View Island is a small island near Caversham Lock, on the River Thames at Reading, Berkshire in England.

View Island forms part of a series of riverside open spaces, managed by Reading Borough Council, that stretch along one or other side of the River Thames throughout its passage through Reading. From west to east these are Thameside Promenade, Caversham Court, Christchurch Meadows, Hills Meadow, View Island and King's Meadow.

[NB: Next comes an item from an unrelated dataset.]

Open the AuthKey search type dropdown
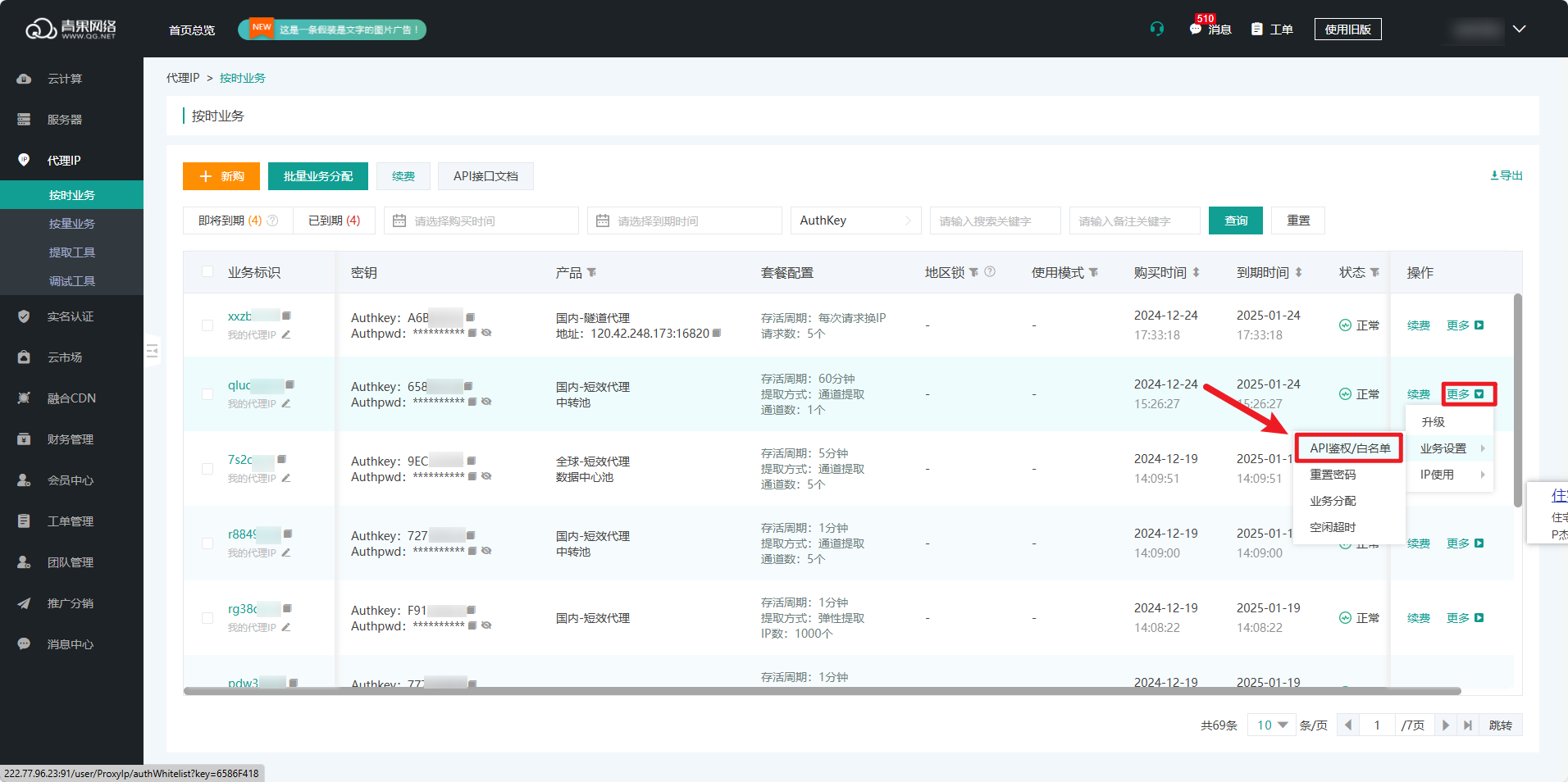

The island was a derelict boatyard when Reading Borough Council took it over in 1998 and restored it. It is a quiet, relaxing island with grassy paths and seating. It is set out as a small park containing several wooden chain-saw carved sculptures, although all but one having rotted away. It connects to Caversham via Heron Island, which has private riverside housing and is connected by road to Lower Caversham.

In February 2011, the body of Damian Whyte, a homeless man, was found on View Island. In October of the same year, Alan Levey was convicted of Whyte's murder, and sentenced to life imprisonment with a minimum tariff of 24 years.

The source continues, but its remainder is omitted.